Open AccessPeri‐arterial pathways for clearance of α‐Synuclein and tau from the brain: Implications for the pathogenesis of dementias and for immunotherapy
Author(s) -
Nimmo Jacqui,
Johnston David A.,
Dodart J. C.,
MacGregorSharp Matthew T.,
Weller Roy O.,
Nicoll James A. R.,
Verma Ajay,
Carare Roxana O.
Publication year - 2020
Publication title -
alzheimer's and dementia: diagnosis, assessment and disease monitoring
Language(s) - English
Resource type - Journals
SCImago Journal Rank - 2.497
H-Index - 37
ISSN - 2352-8729
DOI - 10.1002/dad2.12070
Subject(s) - pathogenesis , tauopathy , immunolabeling , pathology , hippocampus , immunotherapy , medicine , neuroscience , biology , disease , immunology , immunohistochemistry , immune system , neurodegeneration
Accumulation of amyloid beta (Aβ), α‐synuclein (αSyn), and tau in dementias indicates their age‐related failure of elimination from the brain.
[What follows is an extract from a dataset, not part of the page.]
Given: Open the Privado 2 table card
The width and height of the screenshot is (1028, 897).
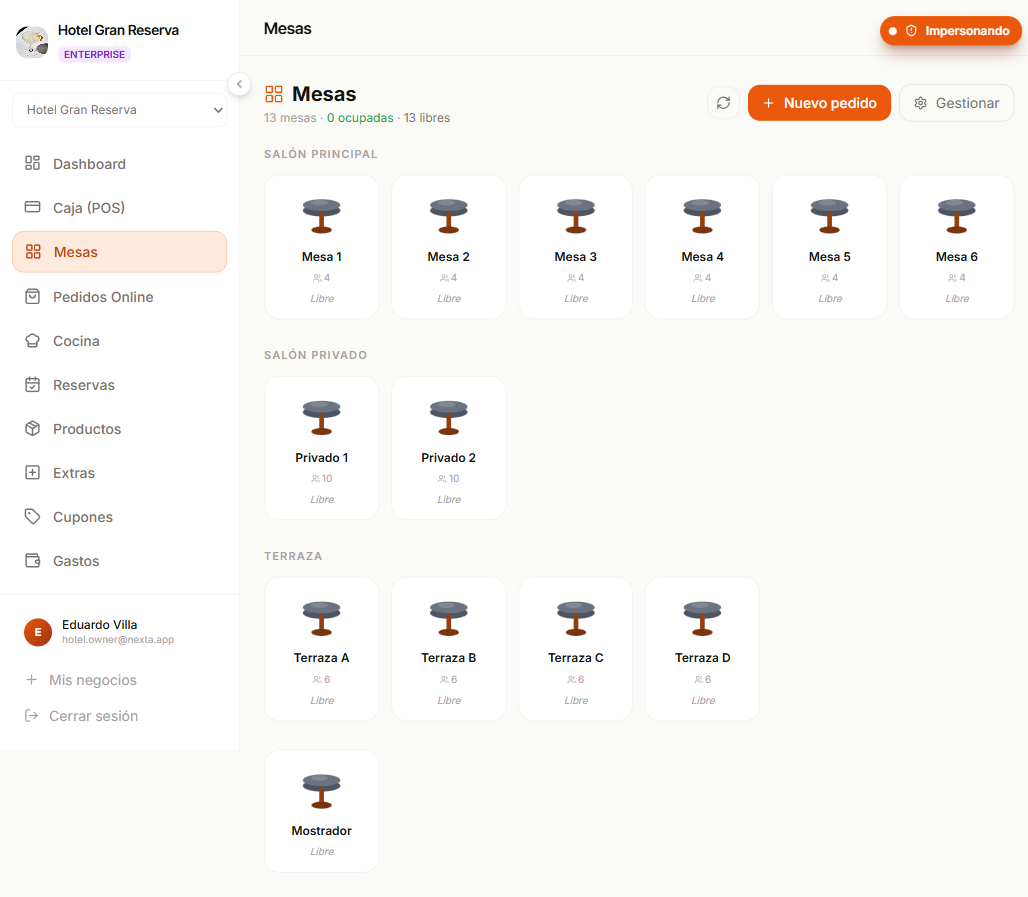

Aβ is eliminated along basement membranes in walls of cerebral arterioles and leptomeningeal arteries (intramural peri‐arterial drainage [IPAD]); IPAD is impaired with age. We test the hypothesis that αSyn and tau are also eliminated from the normal brain along IPAD pathways. Methods Soluble αSyn or tau was injected into mouse hippocampus. Animals were perfused 5 minutes to 7 days post‐injection. Blood vessels were identified by ROX‐SE for light‐sheet and immunolabeling for confocal microscopy. IPAD was quantified by measuring the proportion of arterioles with αSyn/tau. Results αSyn and tau are eliminated from the brain by IPAD but with different dynamics. Discussion Age‐related failure of IPAD may play a role in the pathogenesis of synucleinopathies and tauopathies. αSyn persists within IPAD at 24 hours, which may affect immunotherapy for αSyn.